Vous menez avec le projet Mille autres.org un travail considérable sur les disparus de la guerre, au cœur d’ailleurs d’une série en cours sur Mediapart. Vous leur consacrez un chapitre de votre livre. Pour ne pas les laisser à la disparition ?

On travaille sur les victimes de disparitions forcées durant la « bataille d’Alger » en 1957. Mais il y en a eu ailleurs et à d’autres moments, partout dans le pays. Il s’agit de raconter ces victimes de disparition forcée – un crime de guerre – avec l’espoir fou d’apporter des éléments de réponse à leurs proches qui continuent de vivre le deuil d’un corps disparu. Mais il s’agit aussi de raconter à travers elles une histoire de l’Algérie.

Pour les familles de tous les disparus, 1962 est un moment très particulier. Même convaincues de la mort des leurs, elles retrouvent, avec le retour des prisonniers, la libération des camps de détention, des bagnes et des prisons, l’espoir fou de les voir revenir, ou au moins d’en savoir plus sur leur disparition.

Ces histoires nous révèlent aussi le transfert de souveraineté d’un point de vue administratif. En septembre 1962, la préfecture algérienne d’Alger met en place une unité de recherche spécifique, les familles viennent y déclarer leurs disparus, des petites annonces sont publiées dans la presse. On voit également comment, à partir d’octobre, des décrets permettent d’inscrire ces disparus comme des morts, même si le corps est absent.

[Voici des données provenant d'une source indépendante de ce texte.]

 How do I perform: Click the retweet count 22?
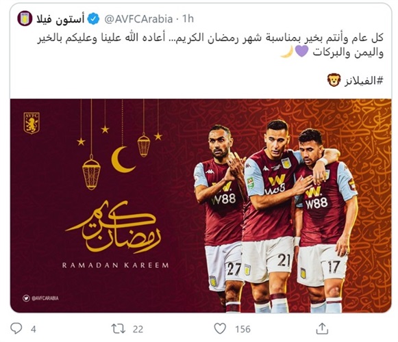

Des mesures sont alors prises pour faciliter le fait de pouvoir vivre avec la disparition : permettre les héritages, les remariages. Et il y a des histoires très émouvantes d’enfants de disparus qui, comme d’autres enfants de martyrs, reçoivent une petite pension. Un dinar par famille par jour, plus un dinar par enfant et par jour. Plusieurs m’ont dit : un dinar, c’était un pain. C’est une somme modeste mais qui, pour une famille, peut tout changer.